#### [INSTRUCTIONS TO FOLLOW]
Extract the items below word for word, beginning at the line that contains "Prohlášení o přístupnosti (151, 2357)" and stopping after the line that contains "Casio (543, 274)", with both of those lines included.

#### [RECORD EXCERPTS]
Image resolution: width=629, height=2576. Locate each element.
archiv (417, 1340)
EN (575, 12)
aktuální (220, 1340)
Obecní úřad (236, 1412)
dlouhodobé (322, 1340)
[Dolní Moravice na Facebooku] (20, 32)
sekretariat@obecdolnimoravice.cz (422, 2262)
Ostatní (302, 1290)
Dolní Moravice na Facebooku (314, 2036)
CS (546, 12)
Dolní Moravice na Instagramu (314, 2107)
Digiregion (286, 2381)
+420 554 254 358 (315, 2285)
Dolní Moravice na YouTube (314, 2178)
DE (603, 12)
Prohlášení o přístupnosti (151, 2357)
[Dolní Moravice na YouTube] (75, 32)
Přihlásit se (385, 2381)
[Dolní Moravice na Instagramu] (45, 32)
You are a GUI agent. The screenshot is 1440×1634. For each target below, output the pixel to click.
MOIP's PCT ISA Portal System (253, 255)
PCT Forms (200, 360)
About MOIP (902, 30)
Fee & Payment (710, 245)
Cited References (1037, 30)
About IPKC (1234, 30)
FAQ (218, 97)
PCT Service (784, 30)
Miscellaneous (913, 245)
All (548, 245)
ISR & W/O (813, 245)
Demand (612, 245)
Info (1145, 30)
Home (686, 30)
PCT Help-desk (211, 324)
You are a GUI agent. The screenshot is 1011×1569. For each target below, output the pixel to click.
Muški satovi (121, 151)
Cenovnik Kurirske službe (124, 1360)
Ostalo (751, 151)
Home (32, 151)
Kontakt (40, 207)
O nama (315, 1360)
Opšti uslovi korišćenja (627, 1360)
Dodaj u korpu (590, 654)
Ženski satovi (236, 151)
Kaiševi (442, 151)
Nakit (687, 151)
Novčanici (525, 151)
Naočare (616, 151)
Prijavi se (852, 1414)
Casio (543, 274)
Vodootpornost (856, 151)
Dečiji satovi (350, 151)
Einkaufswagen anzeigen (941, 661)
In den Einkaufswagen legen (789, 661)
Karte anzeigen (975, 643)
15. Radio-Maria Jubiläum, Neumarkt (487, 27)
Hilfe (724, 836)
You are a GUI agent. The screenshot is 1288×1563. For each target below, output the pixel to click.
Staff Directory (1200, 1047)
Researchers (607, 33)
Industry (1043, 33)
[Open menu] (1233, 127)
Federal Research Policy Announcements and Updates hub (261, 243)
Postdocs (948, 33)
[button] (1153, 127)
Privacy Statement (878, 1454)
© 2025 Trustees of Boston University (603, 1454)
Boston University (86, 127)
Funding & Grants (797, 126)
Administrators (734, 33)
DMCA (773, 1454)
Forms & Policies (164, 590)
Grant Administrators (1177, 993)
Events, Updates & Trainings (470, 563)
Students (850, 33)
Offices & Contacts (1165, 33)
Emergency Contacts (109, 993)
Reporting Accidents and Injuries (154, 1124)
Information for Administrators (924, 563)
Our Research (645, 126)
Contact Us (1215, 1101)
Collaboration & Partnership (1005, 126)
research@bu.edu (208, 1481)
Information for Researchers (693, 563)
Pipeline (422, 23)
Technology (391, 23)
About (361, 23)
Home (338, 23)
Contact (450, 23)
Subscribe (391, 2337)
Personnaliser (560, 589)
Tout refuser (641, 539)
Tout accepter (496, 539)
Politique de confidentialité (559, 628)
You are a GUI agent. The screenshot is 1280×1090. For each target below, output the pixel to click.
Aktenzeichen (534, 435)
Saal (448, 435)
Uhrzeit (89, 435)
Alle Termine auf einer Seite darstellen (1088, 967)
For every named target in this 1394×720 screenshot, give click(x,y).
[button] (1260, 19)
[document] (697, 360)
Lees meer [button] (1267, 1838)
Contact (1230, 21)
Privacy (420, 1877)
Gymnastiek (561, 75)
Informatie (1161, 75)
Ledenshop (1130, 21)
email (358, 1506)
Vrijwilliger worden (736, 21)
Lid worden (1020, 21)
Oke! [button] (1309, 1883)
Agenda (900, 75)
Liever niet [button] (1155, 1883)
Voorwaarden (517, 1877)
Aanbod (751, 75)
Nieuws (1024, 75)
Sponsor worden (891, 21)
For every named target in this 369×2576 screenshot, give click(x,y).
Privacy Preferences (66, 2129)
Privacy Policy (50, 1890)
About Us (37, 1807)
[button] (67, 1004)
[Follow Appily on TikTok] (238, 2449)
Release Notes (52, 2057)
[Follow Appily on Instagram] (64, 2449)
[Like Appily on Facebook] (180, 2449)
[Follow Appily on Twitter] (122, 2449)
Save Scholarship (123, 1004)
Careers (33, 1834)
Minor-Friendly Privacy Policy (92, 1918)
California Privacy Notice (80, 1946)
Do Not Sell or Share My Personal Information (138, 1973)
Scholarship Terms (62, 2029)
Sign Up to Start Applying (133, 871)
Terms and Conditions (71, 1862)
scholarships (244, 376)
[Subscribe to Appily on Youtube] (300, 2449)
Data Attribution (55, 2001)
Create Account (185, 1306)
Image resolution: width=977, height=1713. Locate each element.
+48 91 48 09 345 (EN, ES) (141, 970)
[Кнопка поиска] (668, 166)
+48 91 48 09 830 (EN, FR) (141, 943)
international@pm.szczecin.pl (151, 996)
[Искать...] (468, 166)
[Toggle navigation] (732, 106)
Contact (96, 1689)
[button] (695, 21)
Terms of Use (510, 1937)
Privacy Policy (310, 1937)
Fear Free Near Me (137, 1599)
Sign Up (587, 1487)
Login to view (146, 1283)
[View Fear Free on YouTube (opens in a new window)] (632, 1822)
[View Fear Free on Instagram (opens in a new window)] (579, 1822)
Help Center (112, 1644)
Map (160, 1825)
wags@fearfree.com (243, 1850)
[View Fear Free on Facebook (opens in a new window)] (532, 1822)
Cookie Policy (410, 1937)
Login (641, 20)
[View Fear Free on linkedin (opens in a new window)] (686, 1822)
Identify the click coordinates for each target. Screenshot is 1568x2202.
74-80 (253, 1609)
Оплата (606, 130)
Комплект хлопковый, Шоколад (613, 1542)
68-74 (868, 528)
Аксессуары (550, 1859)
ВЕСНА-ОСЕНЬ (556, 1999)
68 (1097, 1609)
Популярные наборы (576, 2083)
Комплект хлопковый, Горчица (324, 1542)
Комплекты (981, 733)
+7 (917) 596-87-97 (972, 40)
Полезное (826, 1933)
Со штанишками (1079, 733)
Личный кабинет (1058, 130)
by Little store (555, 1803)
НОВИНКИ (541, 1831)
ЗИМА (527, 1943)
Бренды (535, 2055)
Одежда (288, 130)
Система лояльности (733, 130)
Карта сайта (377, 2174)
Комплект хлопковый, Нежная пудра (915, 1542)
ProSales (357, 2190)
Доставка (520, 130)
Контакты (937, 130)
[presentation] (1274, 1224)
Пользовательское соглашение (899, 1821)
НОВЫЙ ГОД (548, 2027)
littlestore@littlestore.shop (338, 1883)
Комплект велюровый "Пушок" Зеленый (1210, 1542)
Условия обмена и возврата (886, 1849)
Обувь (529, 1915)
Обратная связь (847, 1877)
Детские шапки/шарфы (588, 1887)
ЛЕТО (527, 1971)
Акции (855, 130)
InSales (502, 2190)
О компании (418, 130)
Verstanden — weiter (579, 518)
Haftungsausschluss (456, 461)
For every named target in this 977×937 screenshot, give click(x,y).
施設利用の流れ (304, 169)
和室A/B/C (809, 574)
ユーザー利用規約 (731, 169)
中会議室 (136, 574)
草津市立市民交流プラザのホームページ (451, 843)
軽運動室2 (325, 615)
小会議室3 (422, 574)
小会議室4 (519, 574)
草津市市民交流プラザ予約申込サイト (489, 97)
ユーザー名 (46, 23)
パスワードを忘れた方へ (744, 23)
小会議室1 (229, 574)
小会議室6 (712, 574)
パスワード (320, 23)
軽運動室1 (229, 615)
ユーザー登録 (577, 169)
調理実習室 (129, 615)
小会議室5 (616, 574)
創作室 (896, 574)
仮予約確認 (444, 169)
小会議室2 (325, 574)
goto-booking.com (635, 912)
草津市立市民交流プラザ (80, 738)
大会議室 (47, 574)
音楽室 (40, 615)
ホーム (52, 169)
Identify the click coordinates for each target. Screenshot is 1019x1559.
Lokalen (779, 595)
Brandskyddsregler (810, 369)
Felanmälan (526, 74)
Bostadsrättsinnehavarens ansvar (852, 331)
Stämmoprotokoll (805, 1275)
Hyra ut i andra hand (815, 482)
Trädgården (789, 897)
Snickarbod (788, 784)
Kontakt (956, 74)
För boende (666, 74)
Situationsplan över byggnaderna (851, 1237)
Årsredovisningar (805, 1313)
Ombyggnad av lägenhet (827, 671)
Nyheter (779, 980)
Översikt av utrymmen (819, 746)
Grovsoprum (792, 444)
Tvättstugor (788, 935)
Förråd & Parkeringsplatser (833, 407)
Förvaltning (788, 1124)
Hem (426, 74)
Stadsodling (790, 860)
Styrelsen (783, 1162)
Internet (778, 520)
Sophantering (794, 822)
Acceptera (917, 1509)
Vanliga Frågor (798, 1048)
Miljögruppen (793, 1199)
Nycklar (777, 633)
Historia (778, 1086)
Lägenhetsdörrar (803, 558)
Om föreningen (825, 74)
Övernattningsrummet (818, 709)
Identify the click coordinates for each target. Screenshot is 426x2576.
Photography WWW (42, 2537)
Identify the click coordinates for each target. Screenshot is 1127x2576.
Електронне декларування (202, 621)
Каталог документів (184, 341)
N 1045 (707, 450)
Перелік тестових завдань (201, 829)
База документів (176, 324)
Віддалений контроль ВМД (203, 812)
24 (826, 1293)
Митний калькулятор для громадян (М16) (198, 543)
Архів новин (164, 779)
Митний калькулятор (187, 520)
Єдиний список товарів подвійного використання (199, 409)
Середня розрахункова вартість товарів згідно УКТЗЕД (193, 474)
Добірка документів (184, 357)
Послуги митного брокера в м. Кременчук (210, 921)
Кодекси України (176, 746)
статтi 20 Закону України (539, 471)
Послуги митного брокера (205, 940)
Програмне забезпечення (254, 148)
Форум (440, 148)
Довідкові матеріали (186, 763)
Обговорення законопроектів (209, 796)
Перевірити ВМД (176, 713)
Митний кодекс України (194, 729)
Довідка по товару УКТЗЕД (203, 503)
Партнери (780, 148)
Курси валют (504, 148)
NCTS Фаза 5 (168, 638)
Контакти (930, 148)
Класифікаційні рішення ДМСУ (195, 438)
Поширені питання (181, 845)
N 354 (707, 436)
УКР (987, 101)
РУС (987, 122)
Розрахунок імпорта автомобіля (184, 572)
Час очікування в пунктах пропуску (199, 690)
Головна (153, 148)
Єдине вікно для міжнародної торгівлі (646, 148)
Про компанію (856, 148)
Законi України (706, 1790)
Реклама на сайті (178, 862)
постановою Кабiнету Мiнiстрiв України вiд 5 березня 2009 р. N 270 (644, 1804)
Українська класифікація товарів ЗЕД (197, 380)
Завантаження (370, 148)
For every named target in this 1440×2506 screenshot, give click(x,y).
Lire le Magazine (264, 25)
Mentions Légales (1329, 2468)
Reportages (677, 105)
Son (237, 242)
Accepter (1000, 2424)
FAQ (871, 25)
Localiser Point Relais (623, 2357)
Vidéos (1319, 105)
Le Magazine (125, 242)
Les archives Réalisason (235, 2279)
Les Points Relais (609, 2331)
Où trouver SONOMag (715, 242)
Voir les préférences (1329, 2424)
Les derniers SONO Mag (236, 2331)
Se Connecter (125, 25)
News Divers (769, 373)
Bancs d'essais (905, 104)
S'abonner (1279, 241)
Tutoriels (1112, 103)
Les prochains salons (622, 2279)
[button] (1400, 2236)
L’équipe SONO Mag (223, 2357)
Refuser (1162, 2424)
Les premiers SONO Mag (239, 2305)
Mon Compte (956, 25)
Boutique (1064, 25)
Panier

#### [ANSWER TO THIS PROBLEM]
Prohlášení o přístupnosti (151, 2357)
[Dolní Moravice na YouTube] (75, 32)
Přihlásit se (385, 2381)
[Dolní Moravice na Instagramu] (45, 32)
You are a GUI agent. The screenshot is 1440×1634. For each target below, output the pixel to click.
MOIP's PCT ISA Portal System (253, 255)
PCT Forms (200, 360)
About MOIP (902, 30)
Fee & Payment (710, 245)
Cited References (1037, 30)
About IPKC (1234, 30)
FAQ (218, 97)
PCT Service (784, 30)
Miscellaneous (913, 245)
All (548, 245)
ISR & W/O (813, 245)
Demand (612, 245)
Info (1145, 30)
Home (686, 30)
PCT Help-desk (211, 324)
You are a GUI agent. The screenshot is 1011×1569. For each target below, output the pixel to click.
Muški satovi (121, 151)
Cenovnik Kurirske službe (124, 1360)
Ostalo (751, 151)
Home (32, 151)
Kontakt (40, 207)
O nama (315, 1360)
Opšti uslovi korišćenja (627, 1360)
Dodaj u korpu (590, 654)
Ženski satovi (236, 151)
Kaiševi (442, 151)
Nakit (687, 151)
Novčanici (525, 151)
Naočare (616, 151)
Prijavi se (852, 1414)
Casio (543, 274)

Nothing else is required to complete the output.